To do >> Copy the entire listing, down to the final line, exactly.
(Task inputs)
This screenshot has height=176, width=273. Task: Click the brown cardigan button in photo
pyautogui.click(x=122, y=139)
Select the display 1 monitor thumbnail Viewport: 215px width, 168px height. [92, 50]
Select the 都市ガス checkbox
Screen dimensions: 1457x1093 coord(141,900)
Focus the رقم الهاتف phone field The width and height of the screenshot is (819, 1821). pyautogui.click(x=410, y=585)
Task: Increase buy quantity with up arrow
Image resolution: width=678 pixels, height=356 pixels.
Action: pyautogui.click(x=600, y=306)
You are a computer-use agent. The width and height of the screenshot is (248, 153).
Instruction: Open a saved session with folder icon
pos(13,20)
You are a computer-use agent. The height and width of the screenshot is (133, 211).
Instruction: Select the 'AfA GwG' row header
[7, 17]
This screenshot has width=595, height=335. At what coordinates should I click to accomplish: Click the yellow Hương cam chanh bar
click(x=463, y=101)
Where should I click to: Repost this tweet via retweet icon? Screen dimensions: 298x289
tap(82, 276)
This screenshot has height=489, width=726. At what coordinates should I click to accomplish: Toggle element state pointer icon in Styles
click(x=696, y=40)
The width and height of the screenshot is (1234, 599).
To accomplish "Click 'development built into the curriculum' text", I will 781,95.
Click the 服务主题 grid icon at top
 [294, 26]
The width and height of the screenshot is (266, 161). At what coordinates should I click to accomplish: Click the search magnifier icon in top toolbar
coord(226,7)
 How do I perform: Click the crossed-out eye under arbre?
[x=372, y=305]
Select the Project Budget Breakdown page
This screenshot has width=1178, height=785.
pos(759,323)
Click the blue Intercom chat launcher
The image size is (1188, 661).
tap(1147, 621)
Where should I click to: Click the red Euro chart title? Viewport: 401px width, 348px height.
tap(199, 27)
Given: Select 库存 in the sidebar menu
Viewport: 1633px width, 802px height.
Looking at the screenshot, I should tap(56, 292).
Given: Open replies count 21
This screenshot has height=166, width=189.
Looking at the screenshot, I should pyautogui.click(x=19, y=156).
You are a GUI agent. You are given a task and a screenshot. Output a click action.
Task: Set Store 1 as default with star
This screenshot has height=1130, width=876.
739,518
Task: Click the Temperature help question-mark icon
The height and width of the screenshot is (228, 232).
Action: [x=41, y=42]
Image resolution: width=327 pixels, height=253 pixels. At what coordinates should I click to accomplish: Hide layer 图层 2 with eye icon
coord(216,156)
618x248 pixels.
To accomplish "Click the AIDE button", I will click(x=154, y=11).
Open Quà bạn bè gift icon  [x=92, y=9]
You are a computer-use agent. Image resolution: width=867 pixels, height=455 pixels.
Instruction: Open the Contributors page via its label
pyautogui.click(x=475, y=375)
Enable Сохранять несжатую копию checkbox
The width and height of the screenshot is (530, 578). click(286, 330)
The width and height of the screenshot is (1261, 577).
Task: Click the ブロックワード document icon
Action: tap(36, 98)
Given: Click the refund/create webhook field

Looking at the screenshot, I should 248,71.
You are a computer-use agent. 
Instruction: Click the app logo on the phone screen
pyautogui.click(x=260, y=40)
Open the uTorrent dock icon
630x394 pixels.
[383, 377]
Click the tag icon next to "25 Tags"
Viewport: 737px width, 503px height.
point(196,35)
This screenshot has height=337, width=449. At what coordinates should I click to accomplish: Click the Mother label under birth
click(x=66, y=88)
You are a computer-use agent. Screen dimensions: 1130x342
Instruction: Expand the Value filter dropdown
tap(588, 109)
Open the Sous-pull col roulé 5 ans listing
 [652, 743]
(End Task inputs)
Answer space >>
This screenshot has height=176, width=273. Task: Click the brown cardigan button in photo
pyautogui.click(x=122, y=139)
Select the display 1 monitor thumbnail Viewport: 215px width, 168px height. [92, 50]
Select the 都市ガス checkbox
Screen dimensions: 1457x1093 coord(141,900)
Focus the رقم الهاتف phone field The width and height of the screenshot is (819, 1821). pyautogui.click(x=410, y=585)
Task: Increase buy quantity with up arrow
Image resolution: width=678 pixels, height=356 pixels.
Action: pyautogui.click(x=600, y=306)
You are a computer-use agent. The width and height of the screenshot is (248, 153).
Instruction: Open a saved session with folder icon
pos(13,20)
You are a computer-use agent. The height and width of the screenshot is (133, 211).
Instruction: Select the 'AfA GwG' row header
[7, 17]
This screenshot has width=595, height=335. At what coordinates should I click to accomplish: Click the yellow Hương cam chanh bar
click(x=463, y=101)
Where should I click to: Repost this tweet via retweet icon? Screen dimensions: 298x289
tap(82, 276)
This screenshot has height=489, width=726. At what coordinates should I click to accomplish: Toggle element state pointer icon in Styles
click(x=696, y=40)
The width and height of the screenshot is (1234, 599).
To accomplish "Click 'development built into the curriculum' text", I will 781,95.
Click the 服务主题 grid icon at top
 [294, 26]
The width and height of the screenshot is (266, 161). At what coordinates should I click to accomplish: Click the search magnifier icon in top toolbar
coord(226,7)
 How do I perform: Click the crossed-out eye under arbre?
[x=372, y=305]
Select the Project Budget Breakdown page
This screenshot has width=1178, height=785.
pos(759,323)
Click the blue Intercom chat launcher
The image size is (1188, 661).
tap(1147, 621)
Where should I click to: Click the red Euro chart title? Viewport: 401px width, 348px height.
tap(199, 27)
Given: Select 库存 in the sidebar menu
Viewport: 1633px width, 802px height.
Looking at the screenshot, I should tap(56, 292).
Given: Open replies count 21
This screenshot has height=166, width=189.
Looking at the screenshot, I should pyautogui.click(x=19, y=156).
You are a GUI agent. You are given a task and a screenshot. Output a click action.
Task: Set Store 1 as default with star
This screenshot has height=1130, width=876.
739,518
Task: Click the Temperature help question-mark icon
The height and width of the screenshot is (228, 232).
Action: [x=41, y=42]
Image resolution: width=327 pixels, height=253 pixels. At what coordinates should I click to accomplish: Hide layer 图层 2 with eye icon
coord(216,156)
618x248 pixels.
To accomplish "Click the AIDE button", I will click(x=154, y=11).
Open Quà bạn bè gift icon  [x=92, y=9]
You are a computer-use agent. Image resolution: width=867 pixels, height=455 pixels.
Instruction: Open the Contributors page via its label
pyautogui.click(x=475, y=375)
Enable Сохранять несжатую копию checkbox
The width and height of the screenshot is (530, 578). click(286, 330)
The width and height of the screenshot is (1261, 577).
Task: Click the ブロックワード document icon
Action: tap(36, 98)
Given: Click the refund/create webhook field

Looking at the screenshot, I should 248,71.
You are a computer-use agent. 
Instruction: Click the app logo on the phone screen
pyautogui.click(x=260, y=40)
Open the uTorrent dock icon
630x394 pixels.
[383, 377]
Click the tag icon next to "25 Tags"
Viewport: 737px width, 503px height.
point(196,35)
This screenshot has height=337, width=449. At what coordinates should I click to accomplish: Click the Mother label under birth
click(x=66, y=88)
You are a computer-use agent. Screen dimensions: 1130x342
Instruction: Expand the Value filter dropdown
tap(588, 109)
Open the Sous-pull col roulé 5 ans listing
 [652, 743]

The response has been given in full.